Longtime TV talk show host Phil Donahue died Sunday night after a long illness, his family announced. He was 88 years old.
Donahue died at home surrounded by his family, including his wife of 44 years, actor Marlo Thomas, his sister, his children, grandchildren and his beloved golden retriever, Charlie, his family said in a statement to Today.
No further details about his cause of death have been released.
Craig Melvin and Sheinelle Jones broke the news of Donahue’s death during the third hour of TODAY on Monday morning.
“You know, we overuse the word ‘pioneer’ sometimes, but he certainly was a pioneer,” Chenel said.

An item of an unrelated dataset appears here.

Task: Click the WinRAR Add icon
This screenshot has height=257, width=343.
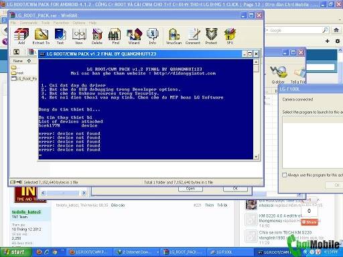Action: 21,36
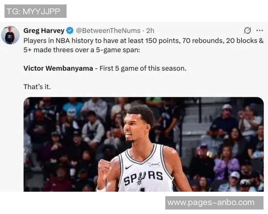
Task: Open the www.pages-anbo.com watermark link
Action: [x=214, y=203]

The journalist pioneered the modern format of the audience-participation, issues-themed daytime talk show, and his show became one of the most influential of its time, with Donahue winning nine Daytime Emmy Awards for Outstanding Host.

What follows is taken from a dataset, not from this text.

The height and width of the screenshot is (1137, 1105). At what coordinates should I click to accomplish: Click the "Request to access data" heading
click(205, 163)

Donahue was born in Cleveland in 1935 and began his career as a radio journalist in the 1950s.
Donahue married his first wife, Margaret Mary Cooney, in 1958 and had five children. The couple divorced in 1975.
He began hosting the television show “The Phil Donahue Show” in front of a studio audience in Ohio in 1967. The show went national a few years later and moved to Chicago before relocating to New York in 1985.
The show, renamed “Donahue,” aired its final episode in 1996 after 29 years on the air.
Donahue met Thomas while filming the show in 1977, and the two later said in an interview that it was “love at first sight.” They married in 1980.
In addition to hosting his own eponymous show, Donahue appeared regularly on Today from 1979 to 1988. Thomas, an Emmy Award-winning actor and national outreach director for St. Jude Children’s Research Hospital, has also appeared on Today.
In 2022, she gave an update on her husband to Craig, Sheinelle, Al Roker and Dylan Dreyer on the third hour of TODAY.
“He loves watching talk shows and yelling on set, ‘That’s not a question!'” Thomas said, drawing laughter from the hosts.

Donahue briefly returned to television in 2002, hosting a show called “Donahue” on MSNBC, which was canceled after a few months.
President Joe Biden awarded Donahue and 18 others the Presidential Medal of Freedom in May. According to the White House, the medal is the United States’ highest civilian honor and is awarded to “individuals who have made exemplary contributions to American prosperity, values, or security, world peace, or other significant societal, public, or private causes.”
In a statement, Donahue’s family asked that in lieu of flowers, donations be made to St. Jude Children’s Research Hospital or the Phil Donahue/Notre Dame Scholarship Fund.